START DATA SECTION
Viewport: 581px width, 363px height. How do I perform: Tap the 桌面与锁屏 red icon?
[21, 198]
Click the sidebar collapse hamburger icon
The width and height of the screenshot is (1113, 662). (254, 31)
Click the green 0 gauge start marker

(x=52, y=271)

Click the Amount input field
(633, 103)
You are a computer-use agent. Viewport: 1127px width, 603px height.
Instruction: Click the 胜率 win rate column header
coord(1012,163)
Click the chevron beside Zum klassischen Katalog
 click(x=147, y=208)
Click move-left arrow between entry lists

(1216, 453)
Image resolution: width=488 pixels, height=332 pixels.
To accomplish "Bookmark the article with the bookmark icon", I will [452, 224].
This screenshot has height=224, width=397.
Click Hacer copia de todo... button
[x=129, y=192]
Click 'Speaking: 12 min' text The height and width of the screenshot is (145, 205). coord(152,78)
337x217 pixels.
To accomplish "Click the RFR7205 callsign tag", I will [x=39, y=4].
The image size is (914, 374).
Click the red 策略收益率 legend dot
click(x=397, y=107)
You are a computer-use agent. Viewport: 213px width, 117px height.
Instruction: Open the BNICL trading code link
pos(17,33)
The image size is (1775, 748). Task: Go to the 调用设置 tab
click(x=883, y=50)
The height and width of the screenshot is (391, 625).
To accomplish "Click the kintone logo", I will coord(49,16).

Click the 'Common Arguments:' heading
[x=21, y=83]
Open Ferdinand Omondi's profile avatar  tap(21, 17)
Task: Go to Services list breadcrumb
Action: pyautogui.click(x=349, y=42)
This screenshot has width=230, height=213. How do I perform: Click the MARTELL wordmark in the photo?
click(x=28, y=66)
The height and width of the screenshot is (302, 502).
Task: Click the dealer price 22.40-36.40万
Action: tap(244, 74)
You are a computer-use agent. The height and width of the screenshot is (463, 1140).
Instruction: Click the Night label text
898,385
END DATA SECTION
The material shown above must be written out again in full, exactly as it reads.

Viewport: 581px width, 363px height. How do I perform: Tap the 桌面与锁屏 red icon?
[21, 198]
Click the sidebar collapse hamburger icon
The width and height of the screenshot is (1113, 662). (254, 31)
Click the green 0 gauge start marker

(x=52, y=271)

Click the Amount input field
(633, 103)
You are a computer-use agent. Viewport: 1127px width, 603px height.
Instruction: Click the 胜率 win rate column header
coord(1012,163)
Click the chevron beside Zum klassischen Katalog
 click(x=147, y=208)
Click move-left arrow between entry lists

(1216, 453)
Image resolution: width=488 pixels, height=332 pixels.
To accomplish "Bookmark the article with the bookmark icon", I will [452, 224].
This screenshot has height=224, width=397.
Click Hacer copia de todo... button
[x=129, y=192]
Click 'Speaking: 12 min' text The height and width of the screenshot is (145, 205). coord(152,78)
337x217 pixels.
To accomplish "Click the RFR7205 callsign tag", I will [x=39, y=4].
The image size is (914, 374).
Click the red 策略收益率 legend dot
click(x=397, y=107)
You are a computer-use agent. Viewport: 213px width, 117px height.
Instruction: Open the BNICL trading code link
pos(17,33)
The image size is (1775, 748). Task: Go to the 调用设置 tab
click(x=883, y=50)
The height and width of the screenshot is (391, 625).
To accomplish "Click the kintone logo", I will coord(49,16).

Click the 'Common Arguments:' heading
[x=21, y=83]
Open Ferdinand Omondi's profile avatar  tap(21, 17)
Task: Go to Services list breadcrumb
Action: pyautogui.click(x=349, y=42)
This screenshot has width=230, height=213. How do I perform: Click the MARTELL wordmark in the photo?
click(x=28, y=66)
The height and width of the screenshot is (302, 502).
Task: Click the dealer price 22.40-36.40万
Action: tap(244, 74)
You are a computer-use agent. The height and width of the screenshot is (463, 1140).
Instruction: Click the Night label text
898,385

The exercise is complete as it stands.